**About this exercise:** Transcribe the records from the line containing "Instruction: Toggle the les.rinkeby.ethdisco.net" onward, up to and including the final line, exactly and without anything else.

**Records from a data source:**

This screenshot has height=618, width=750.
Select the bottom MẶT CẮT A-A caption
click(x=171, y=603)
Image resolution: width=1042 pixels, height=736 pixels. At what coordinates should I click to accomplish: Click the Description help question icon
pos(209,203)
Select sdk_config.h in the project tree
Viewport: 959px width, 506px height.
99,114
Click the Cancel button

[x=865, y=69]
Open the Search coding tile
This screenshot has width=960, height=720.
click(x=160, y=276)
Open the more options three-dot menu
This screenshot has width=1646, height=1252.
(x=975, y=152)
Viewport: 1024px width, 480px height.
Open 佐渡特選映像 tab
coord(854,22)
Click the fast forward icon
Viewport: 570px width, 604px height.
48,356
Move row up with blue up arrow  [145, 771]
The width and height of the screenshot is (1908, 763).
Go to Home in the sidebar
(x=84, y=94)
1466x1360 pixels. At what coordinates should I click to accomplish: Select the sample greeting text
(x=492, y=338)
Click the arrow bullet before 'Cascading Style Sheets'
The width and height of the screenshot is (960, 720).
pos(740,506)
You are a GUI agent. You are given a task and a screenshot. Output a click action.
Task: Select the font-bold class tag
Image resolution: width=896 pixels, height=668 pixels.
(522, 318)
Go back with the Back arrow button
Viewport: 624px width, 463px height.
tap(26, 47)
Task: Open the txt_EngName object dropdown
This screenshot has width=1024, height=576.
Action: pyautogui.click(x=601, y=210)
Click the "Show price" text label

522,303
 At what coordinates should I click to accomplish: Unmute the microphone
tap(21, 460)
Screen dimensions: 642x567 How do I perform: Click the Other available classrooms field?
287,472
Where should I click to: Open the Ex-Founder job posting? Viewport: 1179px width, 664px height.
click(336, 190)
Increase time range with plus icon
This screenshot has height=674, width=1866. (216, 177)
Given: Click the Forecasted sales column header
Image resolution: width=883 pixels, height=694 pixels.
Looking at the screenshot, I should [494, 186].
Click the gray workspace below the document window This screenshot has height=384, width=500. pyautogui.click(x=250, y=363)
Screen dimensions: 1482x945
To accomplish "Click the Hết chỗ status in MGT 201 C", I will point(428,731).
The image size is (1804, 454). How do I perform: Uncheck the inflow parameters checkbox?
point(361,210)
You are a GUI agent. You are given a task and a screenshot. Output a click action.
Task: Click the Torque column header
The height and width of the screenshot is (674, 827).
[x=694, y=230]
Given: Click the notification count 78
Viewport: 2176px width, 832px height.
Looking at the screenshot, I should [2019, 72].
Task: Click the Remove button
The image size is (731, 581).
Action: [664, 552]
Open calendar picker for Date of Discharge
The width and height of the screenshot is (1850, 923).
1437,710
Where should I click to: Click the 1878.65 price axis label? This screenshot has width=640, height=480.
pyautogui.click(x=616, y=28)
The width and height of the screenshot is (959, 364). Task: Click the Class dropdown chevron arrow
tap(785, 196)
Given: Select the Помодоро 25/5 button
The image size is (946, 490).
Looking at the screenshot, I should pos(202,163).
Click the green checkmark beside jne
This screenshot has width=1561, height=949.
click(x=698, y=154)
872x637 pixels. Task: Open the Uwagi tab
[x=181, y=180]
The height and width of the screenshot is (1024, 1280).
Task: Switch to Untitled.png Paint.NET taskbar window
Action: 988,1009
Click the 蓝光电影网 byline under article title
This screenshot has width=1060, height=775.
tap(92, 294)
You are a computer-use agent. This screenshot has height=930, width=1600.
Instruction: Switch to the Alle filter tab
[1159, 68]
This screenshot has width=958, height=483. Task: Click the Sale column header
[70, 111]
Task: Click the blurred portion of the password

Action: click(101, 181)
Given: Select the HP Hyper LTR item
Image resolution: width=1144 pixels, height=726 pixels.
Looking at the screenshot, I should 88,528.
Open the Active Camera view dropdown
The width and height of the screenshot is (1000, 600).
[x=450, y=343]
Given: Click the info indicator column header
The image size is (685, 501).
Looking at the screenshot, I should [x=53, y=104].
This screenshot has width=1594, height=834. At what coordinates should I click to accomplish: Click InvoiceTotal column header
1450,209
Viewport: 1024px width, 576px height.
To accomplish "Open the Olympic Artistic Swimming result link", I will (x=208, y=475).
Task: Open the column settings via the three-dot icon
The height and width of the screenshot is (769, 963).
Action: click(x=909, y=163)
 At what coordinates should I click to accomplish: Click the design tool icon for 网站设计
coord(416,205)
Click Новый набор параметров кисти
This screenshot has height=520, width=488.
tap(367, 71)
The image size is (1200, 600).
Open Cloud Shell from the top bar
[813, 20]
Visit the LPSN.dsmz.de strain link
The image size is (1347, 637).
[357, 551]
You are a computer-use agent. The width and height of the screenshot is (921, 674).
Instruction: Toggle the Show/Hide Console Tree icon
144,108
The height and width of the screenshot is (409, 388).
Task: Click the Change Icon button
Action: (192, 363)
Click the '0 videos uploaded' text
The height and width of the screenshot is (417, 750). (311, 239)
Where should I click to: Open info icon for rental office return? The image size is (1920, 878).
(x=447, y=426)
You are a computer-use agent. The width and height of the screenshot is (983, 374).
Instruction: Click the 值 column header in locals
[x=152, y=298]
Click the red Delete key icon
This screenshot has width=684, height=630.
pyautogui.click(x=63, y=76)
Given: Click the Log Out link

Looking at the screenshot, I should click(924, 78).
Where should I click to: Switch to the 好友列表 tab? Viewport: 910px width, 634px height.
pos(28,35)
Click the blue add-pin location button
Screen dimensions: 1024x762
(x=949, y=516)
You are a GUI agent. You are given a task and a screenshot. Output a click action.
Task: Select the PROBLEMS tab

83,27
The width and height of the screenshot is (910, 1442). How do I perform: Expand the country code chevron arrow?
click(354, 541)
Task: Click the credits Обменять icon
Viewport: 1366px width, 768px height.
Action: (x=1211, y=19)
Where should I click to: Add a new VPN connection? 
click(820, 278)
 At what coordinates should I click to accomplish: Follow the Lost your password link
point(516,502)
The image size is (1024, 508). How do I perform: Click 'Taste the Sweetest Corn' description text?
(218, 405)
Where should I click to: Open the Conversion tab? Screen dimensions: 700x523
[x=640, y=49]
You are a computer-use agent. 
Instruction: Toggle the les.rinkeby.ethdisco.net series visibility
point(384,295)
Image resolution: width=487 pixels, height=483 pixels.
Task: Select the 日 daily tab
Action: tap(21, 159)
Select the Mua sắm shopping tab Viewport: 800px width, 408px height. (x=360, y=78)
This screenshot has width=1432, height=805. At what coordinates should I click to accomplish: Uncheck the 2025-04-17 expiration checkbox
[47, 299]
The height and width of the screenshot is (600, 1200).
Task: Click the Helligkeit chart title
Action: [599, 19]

**Answer for the task:**
Instruction: Toggle the les.rinkeby.ethdisco.net series visibility
point(384,295)
Image resolution: width=487 pixels, height=483 pixels.
Task: Select the 日 daily tab
Action: tap(21, 159)
Select the Mua sắm shopping tab Viewport: 800px width, 408px height. (x=360, y=78)
This screenshot has width=1432, height=805. At what coordinates should I click to accomplish: Uncheck the 2025-04-17 expiration checkbox
[47, 299]
The height and width of the screenshot is (600, 1200).
Task: Click the Helligkeit chart title
Action: [599, 19]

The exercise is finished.